» **Work to be completed**
Beginning with the line where "Task: Click the connector line above 승합차 box" appears, restate each line word for word until the data ends. Pictures do not go in.

» **Data extract**
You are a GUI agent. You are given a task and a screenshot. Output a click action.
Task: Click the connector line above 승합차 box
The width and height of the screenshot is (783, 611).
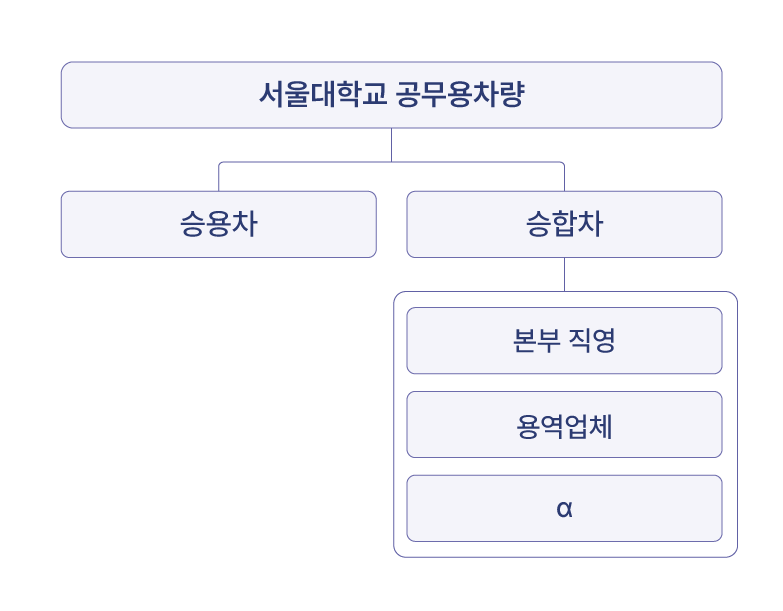564,177
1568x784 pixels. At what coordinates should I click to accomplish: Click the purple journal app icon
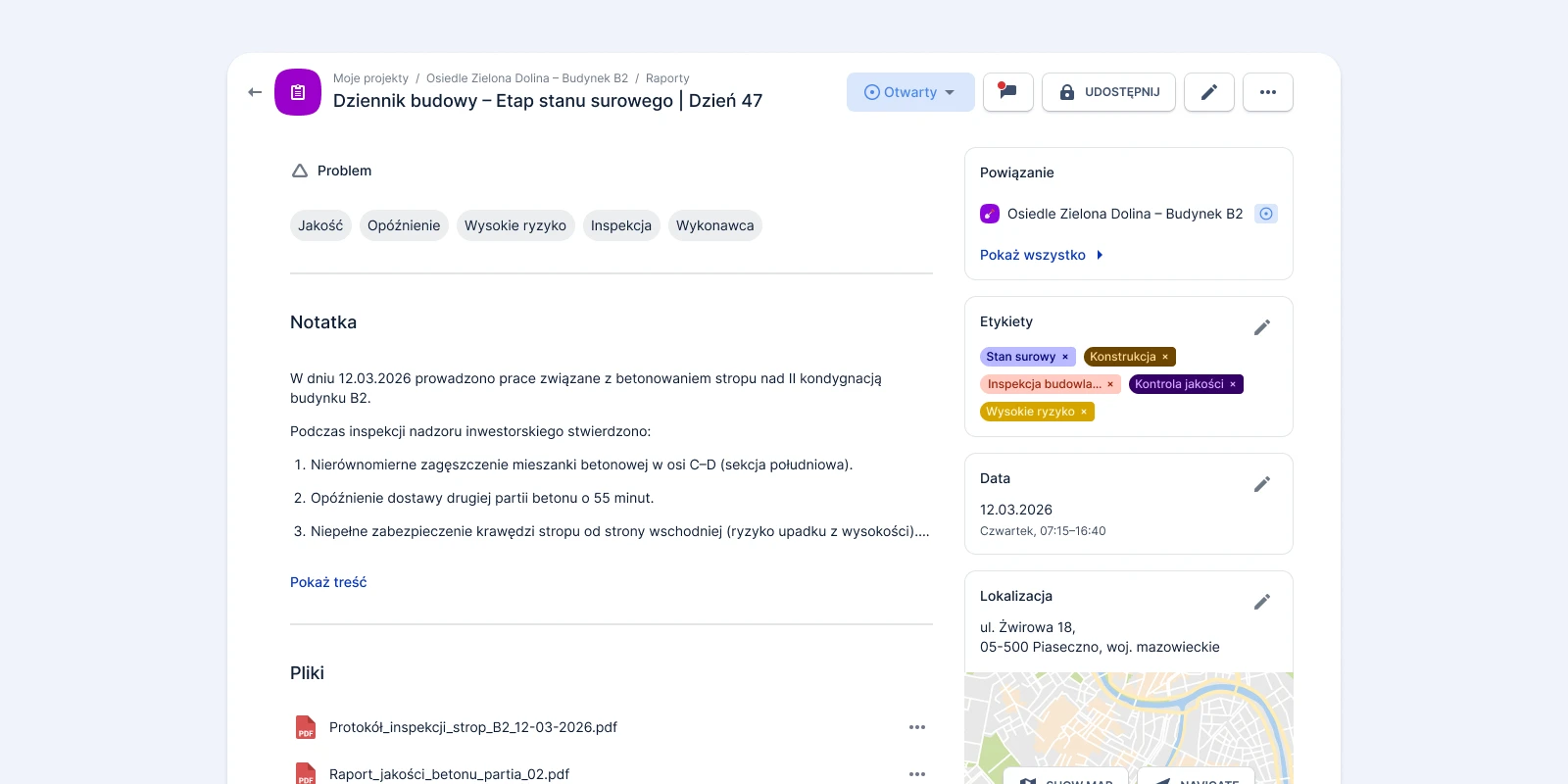[298, 92]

» **Result**
Task: Click the connector line above 승합차 box
The width and height of the screenshot is (783, 611).
564,177
1568x784 pixels. At what coordinates should I click to accomplish: Click the purple journal app icon
[298, 92]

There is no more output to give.